_Exercise details:_ Which lines hold the word "agent"? Copy each of them from the material.
Given records: Begin
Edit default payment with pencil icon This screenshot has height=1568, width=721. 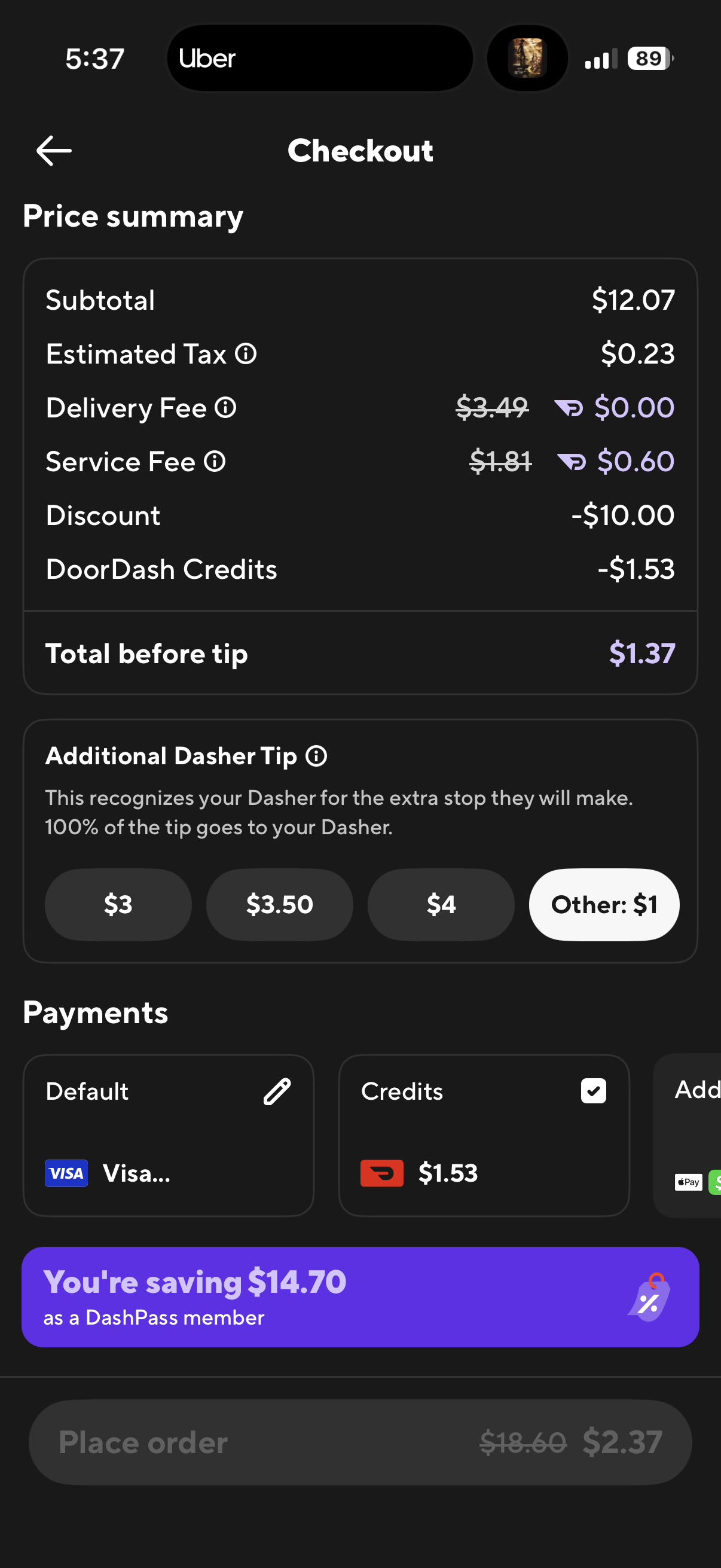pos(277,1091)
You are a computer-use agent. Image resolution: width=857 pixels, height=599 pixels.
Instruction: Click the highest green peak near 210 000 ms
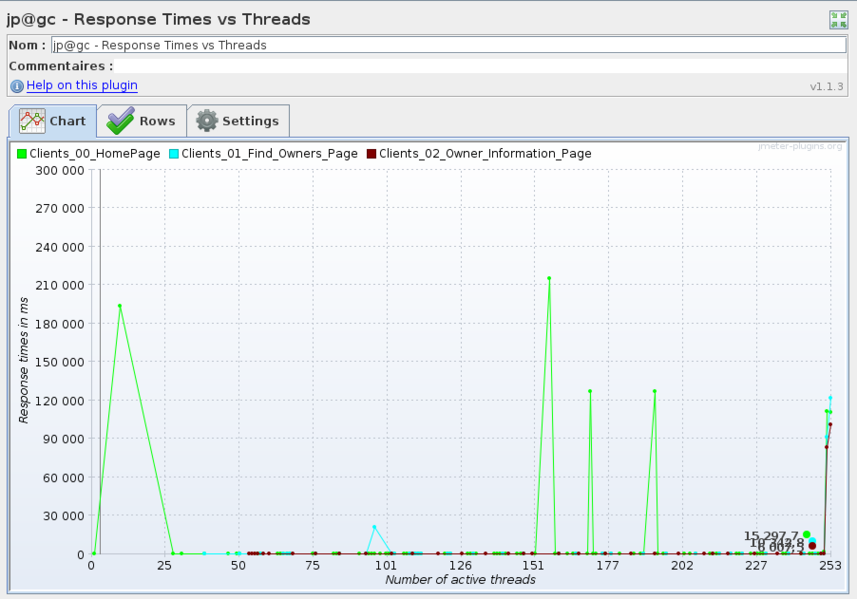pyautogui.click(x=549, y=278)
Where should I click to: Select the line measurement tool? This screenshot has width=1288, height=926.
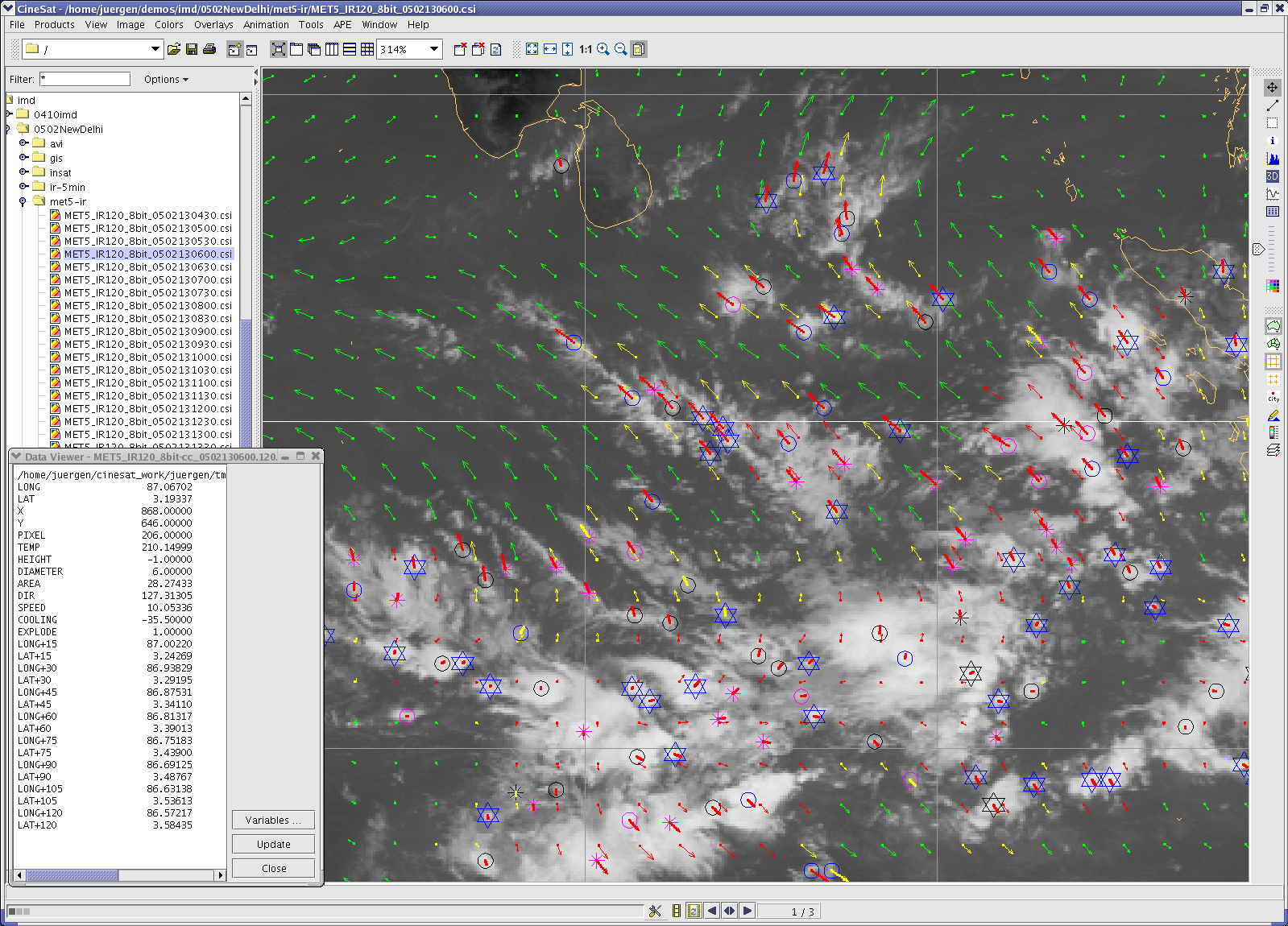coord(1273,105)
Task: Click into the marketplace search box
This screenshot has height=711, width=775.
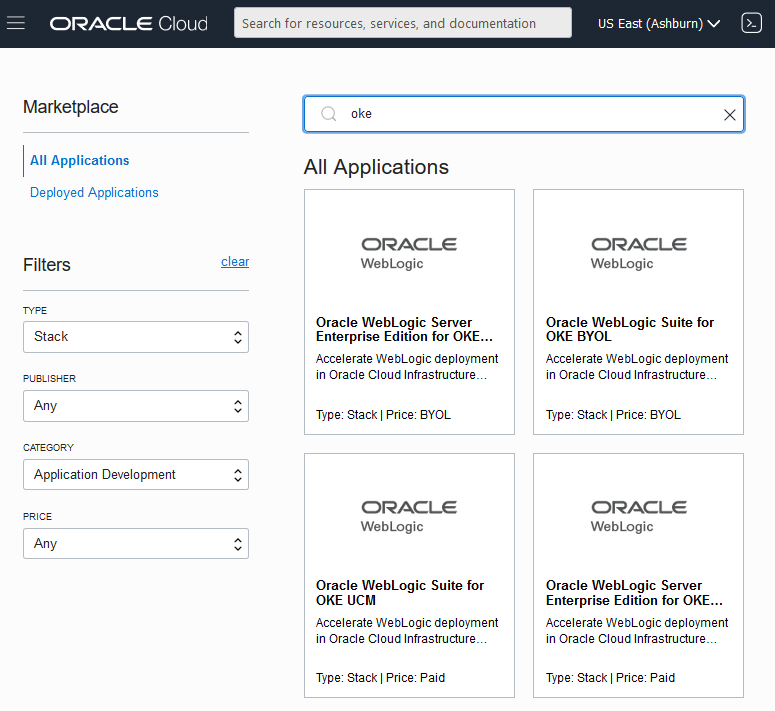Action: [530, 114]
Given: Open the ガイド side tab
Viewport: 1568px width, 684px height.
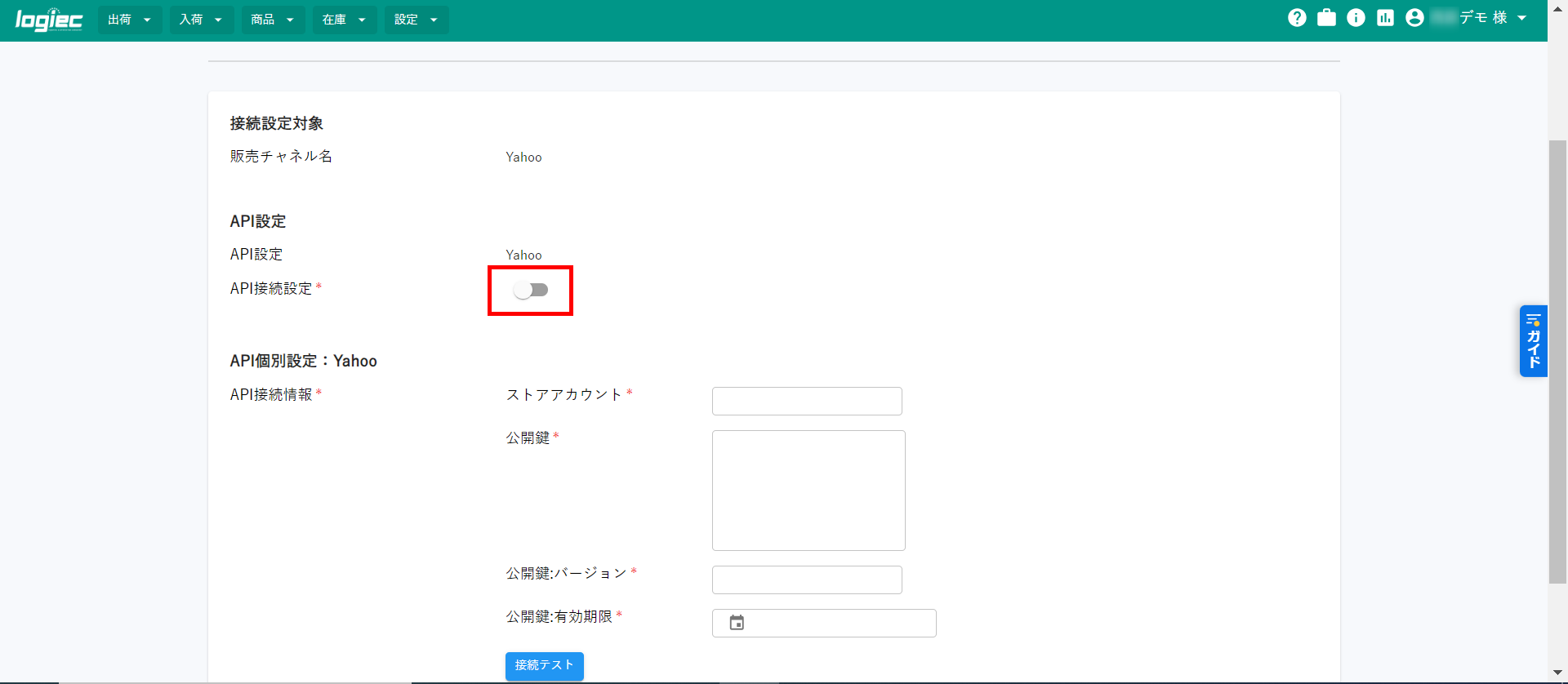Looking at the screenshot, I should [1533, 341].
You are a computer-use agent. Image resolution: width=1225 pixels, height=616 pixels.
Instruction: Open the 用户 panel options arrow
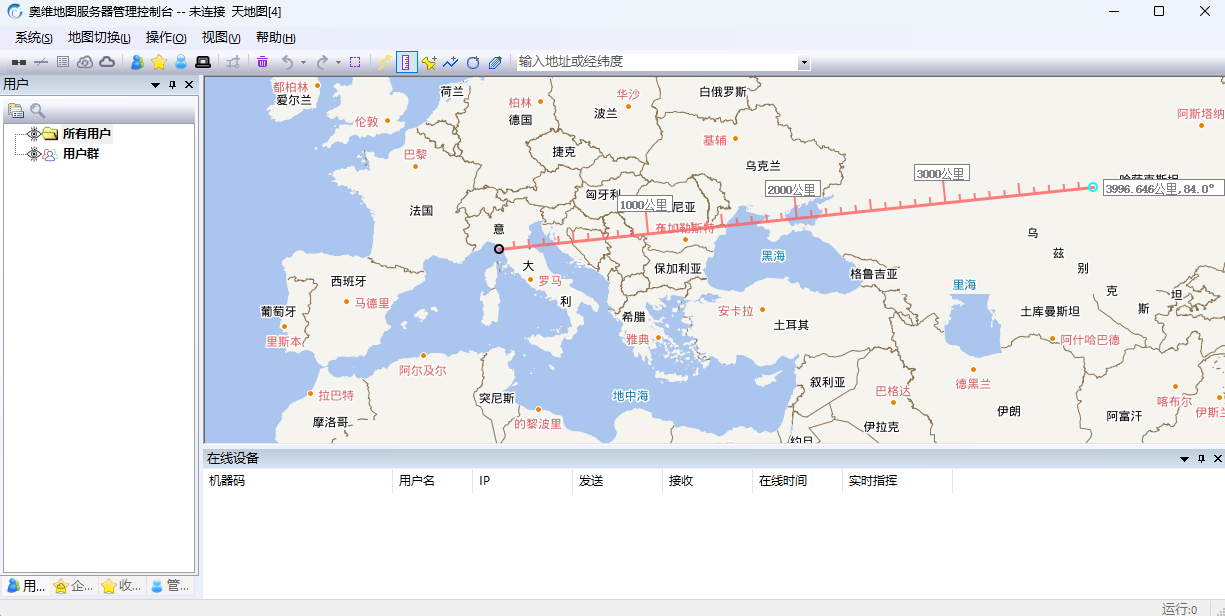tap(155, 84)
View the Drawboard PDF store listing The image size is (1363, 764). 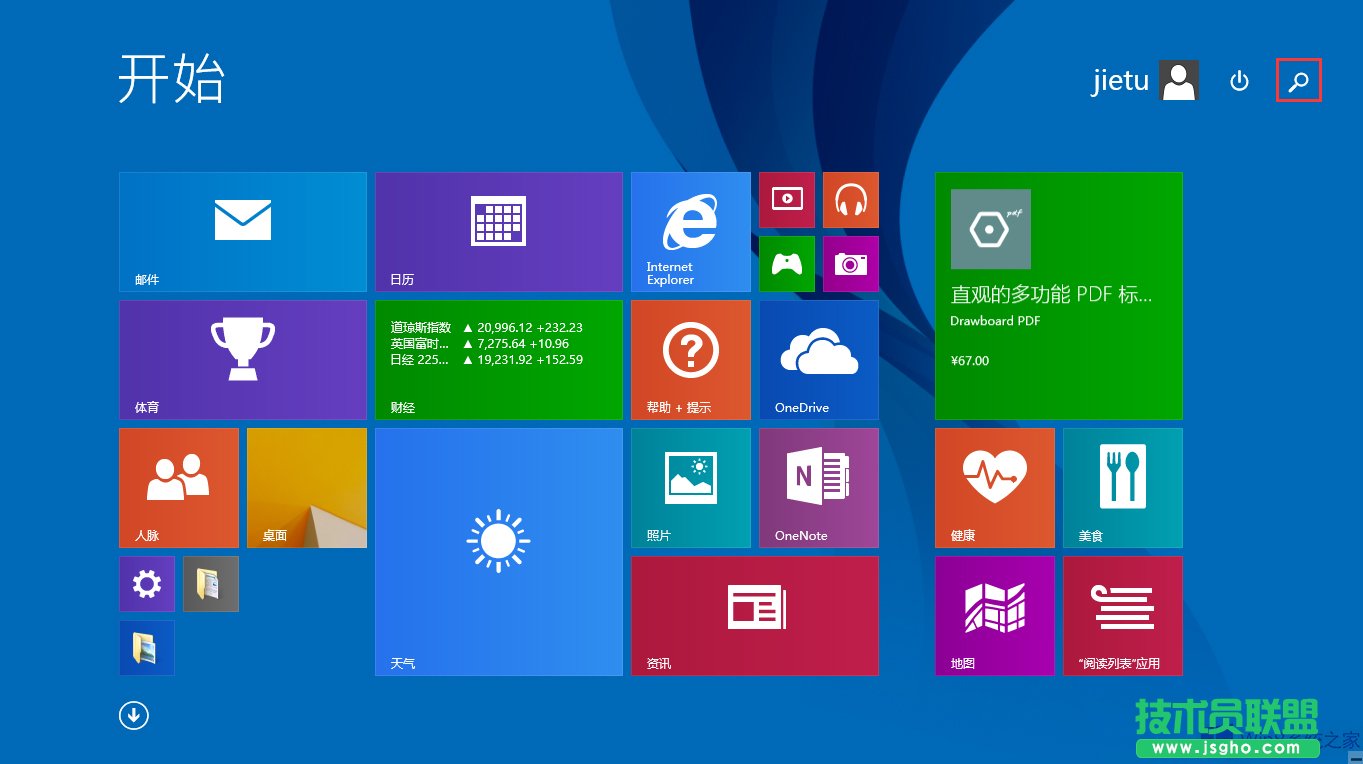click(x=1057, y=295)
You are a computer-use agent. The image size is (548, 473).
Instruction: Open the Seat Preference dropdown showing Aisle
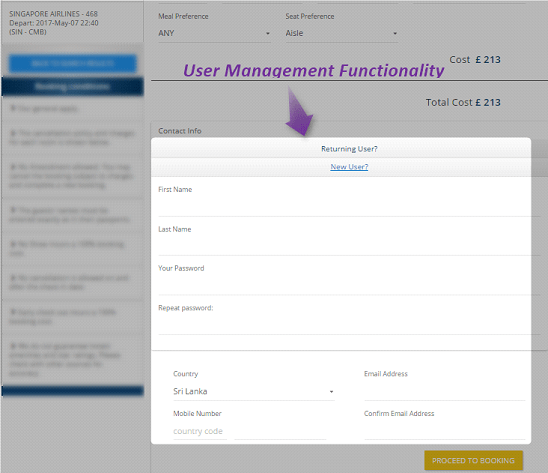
Given records: End
_Answer:_
You are a computer-use agent. Image resolution: width=857 pixels, height=599 pixels.
You are a computer-use agent. Image resolution: width=1225 pixels, height=616 pixels.
You are a computer-use agent. The image size is (548, 473).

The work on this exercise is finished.